Statistical analysis
Statistics were analyzed by SPSS 21.0 (IBM Corp.)
and data are presented as the mean ± standard deviation (Table SI). The independent samples t-test
method was utilized for comparison between two groups, and one-way
analysis of variance (ANOVA) was for comparison among multiple
groups. Tukey's post hoc test was applied following ANOVA.
P<0.05 was considered to indicate a statistically significant
difference.
Results
Expression of miR-27a-3p is
downregulated in human RA synovial tissues and RASFs
To investigate the role of miR-27a-3p in
pathological and physiological changes in patients with RA, the
present study investigated miR-27a-3p expression in RA specimens.

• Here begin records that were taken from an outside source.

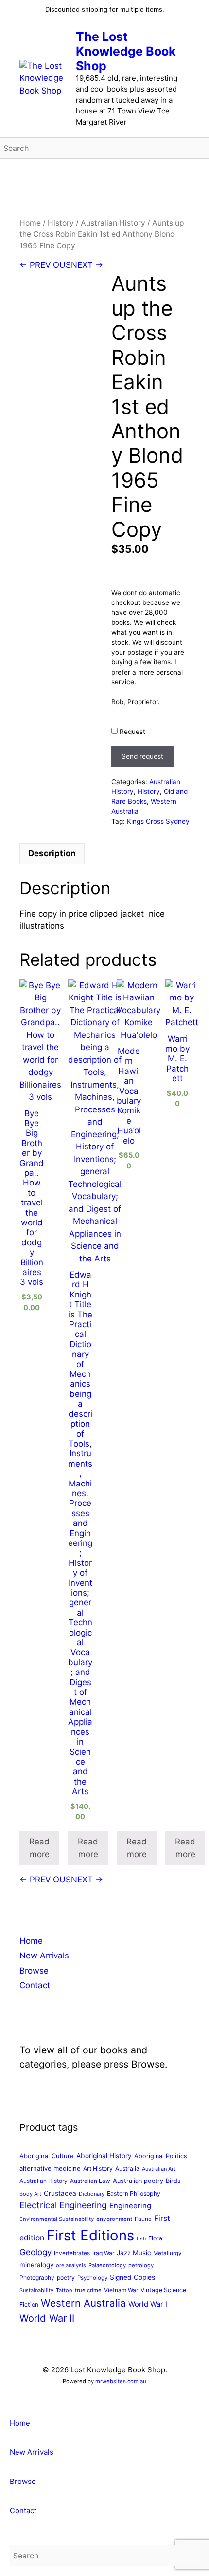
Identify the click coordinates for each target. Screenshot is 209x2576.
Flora (155, 2238)
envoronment (114, 2219)
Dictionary (91, 2193)
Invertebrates (72, 2253)
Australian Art (158, 2168)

According to RT-qPCR analysis, miR-27a-3p levels were significantly
downregulated (0.51-fold; P<0.05) in RA synovial tissues,
compared with that from non-RA controls (Fig. 1A). Furthermore, RASFs and CSFs were
isolated from eight patients with RA and eight non-RA controls,
respectively. As shown in Fig. 1B,
the level of miR-27a-3p was decreased (0.45-fold; P<0.05) in
RASFs, compared with that in CSFs. Furthermore, low expression of
miR-27a-3p was correlated with several RA features, including a
disease activity score of 28-joint (DAS28), swollen joint count,
C-reactive protein (CRP) level and erythrocyte sedimentation rate
(ESR; Table I). Therefore, we
hypothesized that dysregulation of miR-27a-3p may serve a potential
role in RASF dysfunction, and that miR-27a-3p may be a potential
clinical diagnostic marker in RA.
Upregulation of miR-27a-3p suppresses
proliferation and inflammatory response of human RASFs
Isolated RASFs were cultured and miR-27a-3p was
highly expressed ex-vivo. Gain-of-function experiments were
performed in RASFs following mimic transfection. To begin with,
transfection efficiency was validated by RT-qPCR, and miR-27a-3p
was significantly overexpressed (3.7-fold; P<0.05) in RASFs in
the presence of exogenous miR-27a-3p, compared with miR-NC
(Fig. 2A). The MTT assay
demonstrated that the cell proliferation of RASFs was attenuated by
miR-27a-3p mimic transfection (Fig.
2B). FCM revealed a distinctive augmentation of apoptosis rate
(from 8.3 to 30.7%; P<0.05) in RASFs transfected with miR-27a-3p
with normalization to control transfection (Fig. 2C). Furthermore, the secretions of
inflammatory cytokines were detected by ELISA kits, and products of
IL-6, IL-1β and TNF-α were markedly declined in RASFs with
miR-27a-3p-overexpression via transfection (Fig. 2D-F). These results demonstrated that
miR-27a-3p upregulation may promote apoptosis and suppress
proliferation and inflammation of RASFs.
TLR5, serving as a downstream target
for miR-27a-3p, is upregulated in patients with RA
Bioinformatics analysis indicated that TLR5 was a
potential one (Fig. 3A). There were
potential responsive elements of miR-27a-3p ‘seed sequence’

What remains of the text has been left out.